• WORK TO COMPLETE: Transcribe the rows below word for word, starting at the line that contains "Locate an element" and ending at the last line of the rows. Leave the pictures out of your answer.

• DATA PROVIDED:

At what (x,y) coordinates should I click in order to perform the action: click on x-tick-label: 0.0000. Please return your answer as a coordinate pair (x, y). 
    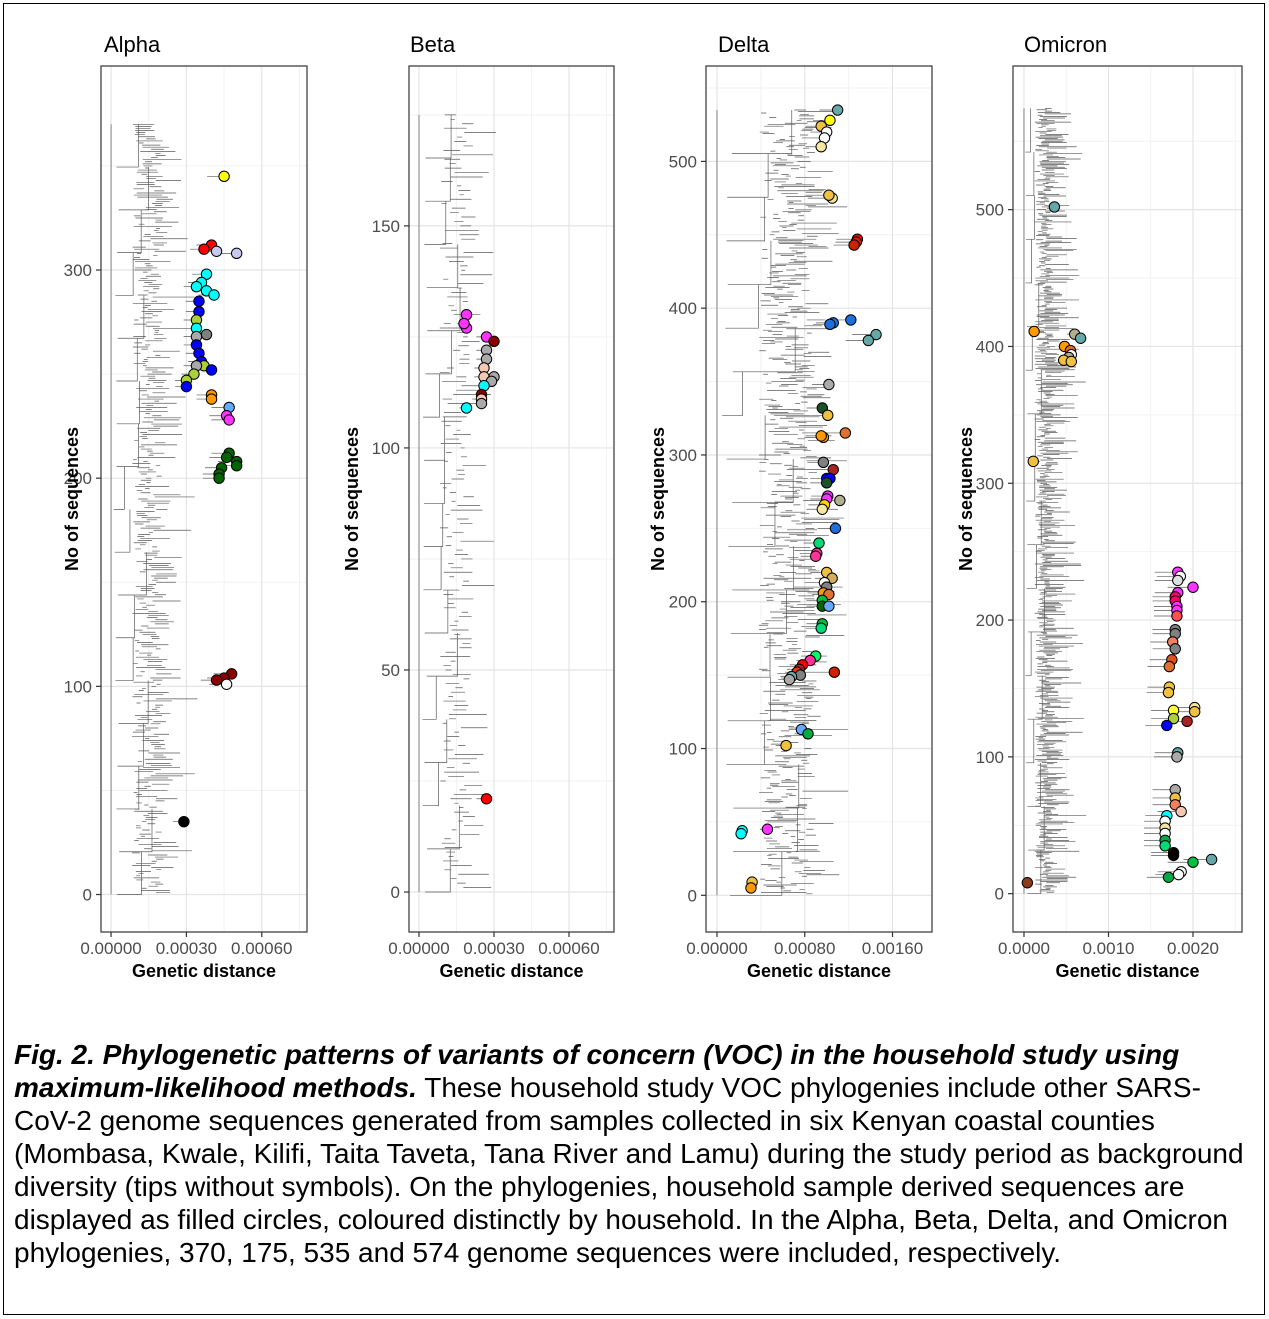
    Looking at the image, I should click on (1024, 948).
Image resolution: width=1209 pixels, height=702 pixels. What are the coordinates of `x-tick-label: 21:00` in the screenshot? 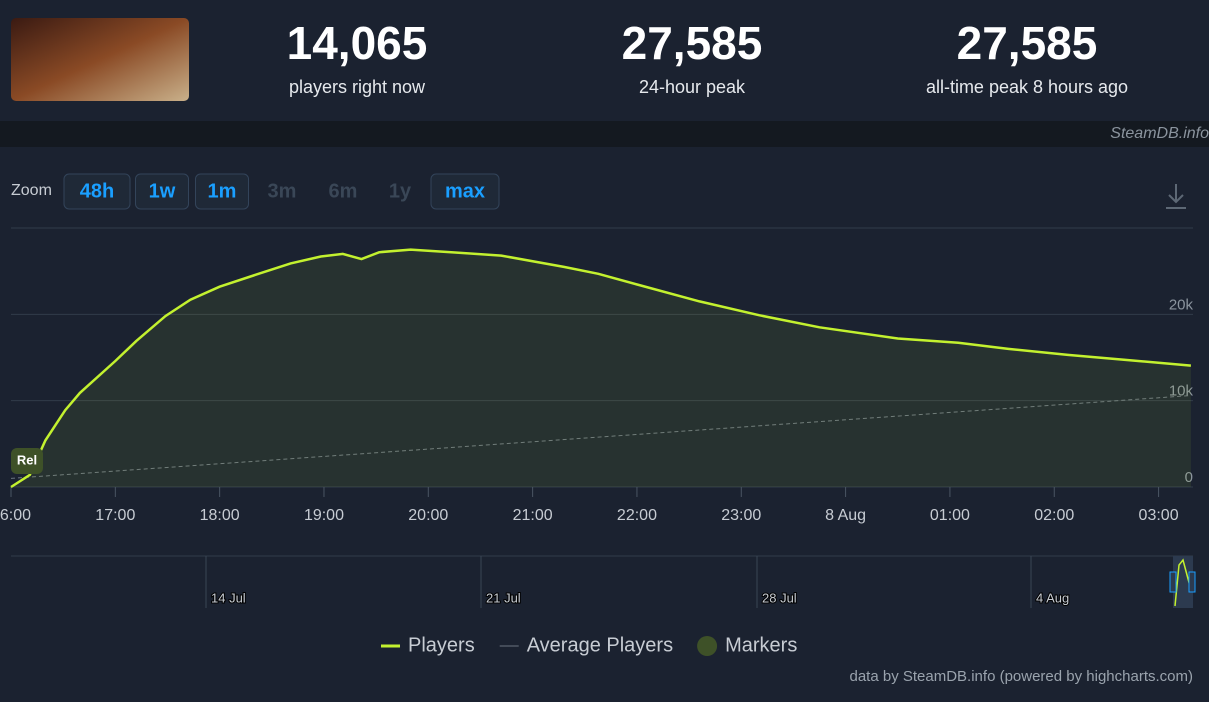 It's located at (533, 516).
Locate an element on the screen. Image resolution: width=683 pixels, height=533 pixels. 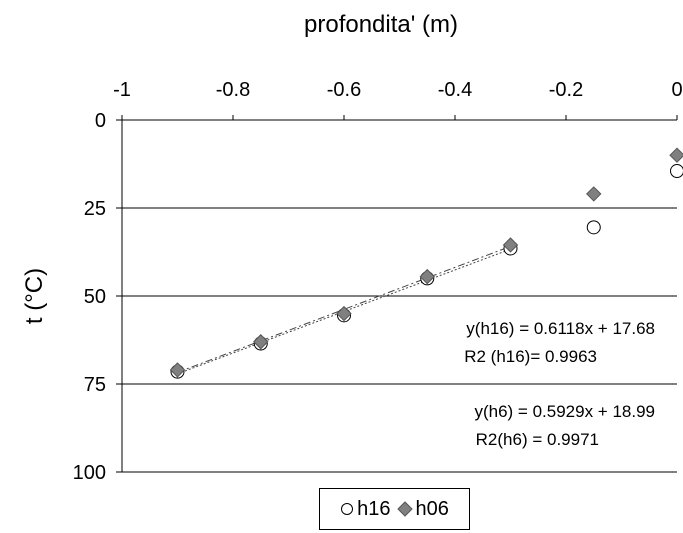
legend-entry-h16: h16 is located at coordinates (366, 509).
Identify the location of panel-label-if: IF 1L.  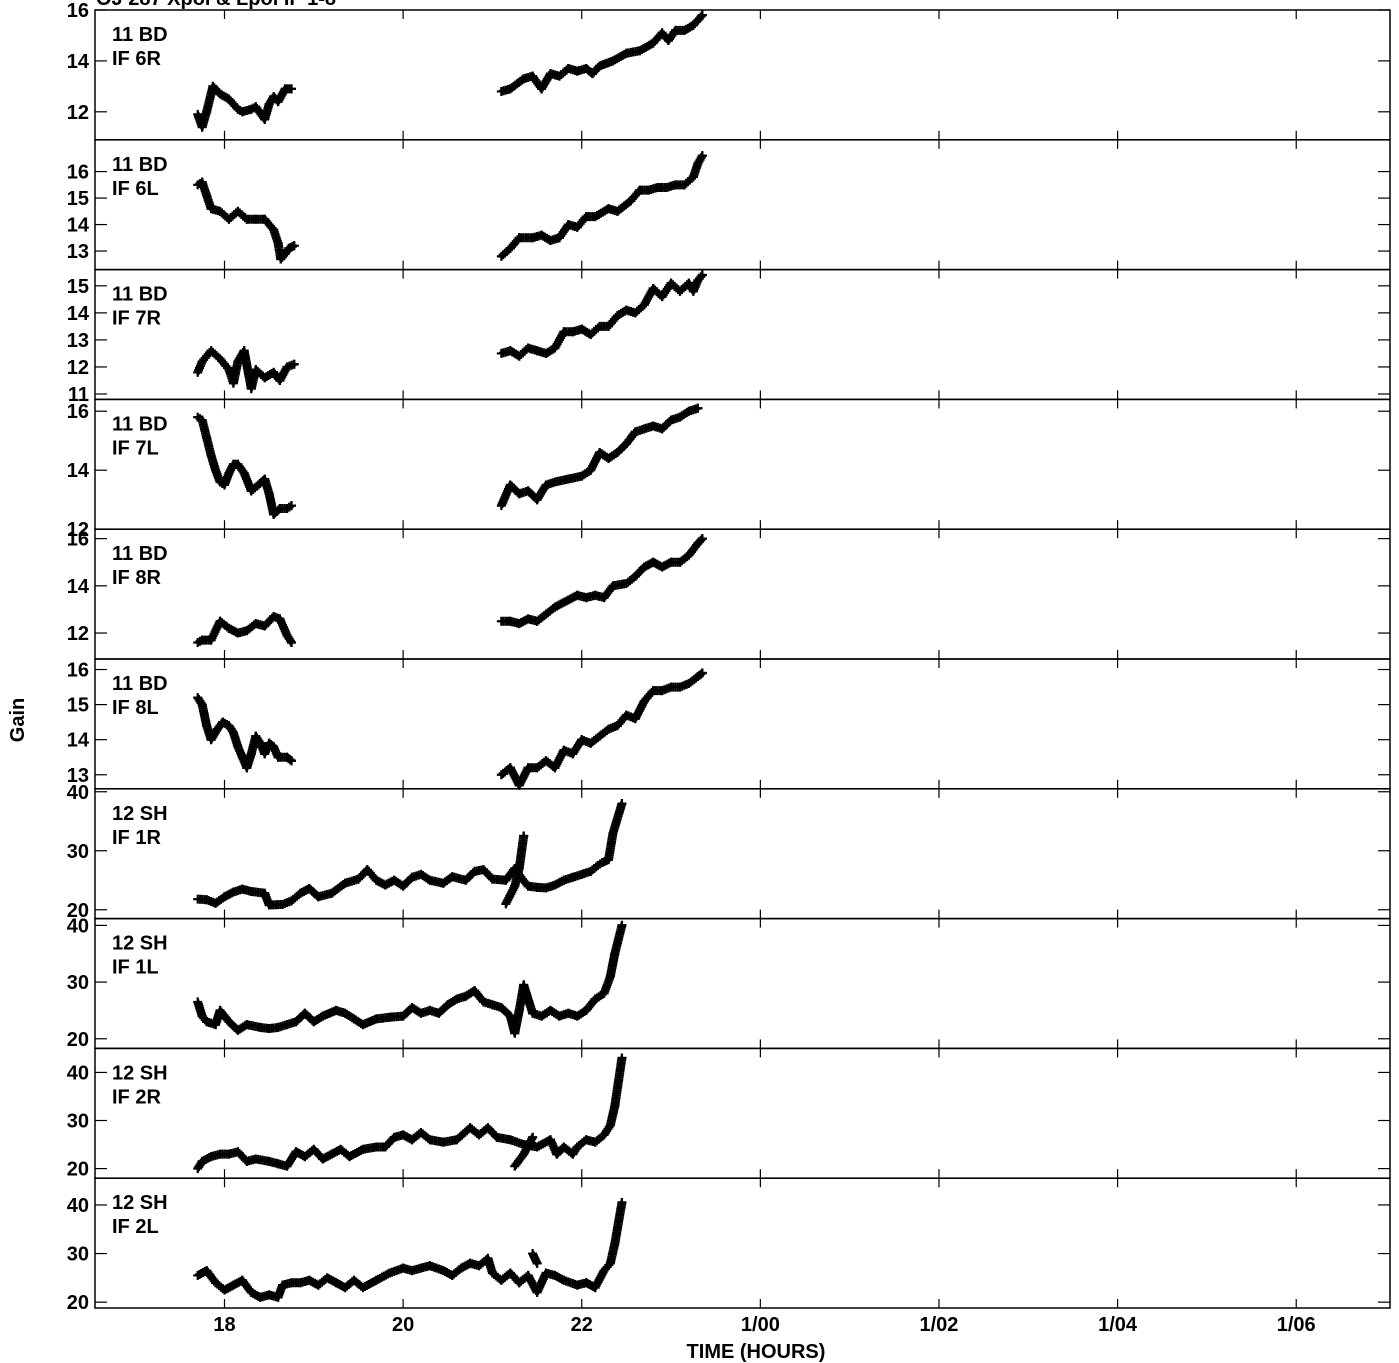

• EXERCISE RESULT:
Locate an element on the screen. Image resolution: width=683 pixels, height=533 pixels. 
legend-entry-h16: h16 is located at coordinates (366, 509).
Identify the location of panel-label-if: IF 1L.  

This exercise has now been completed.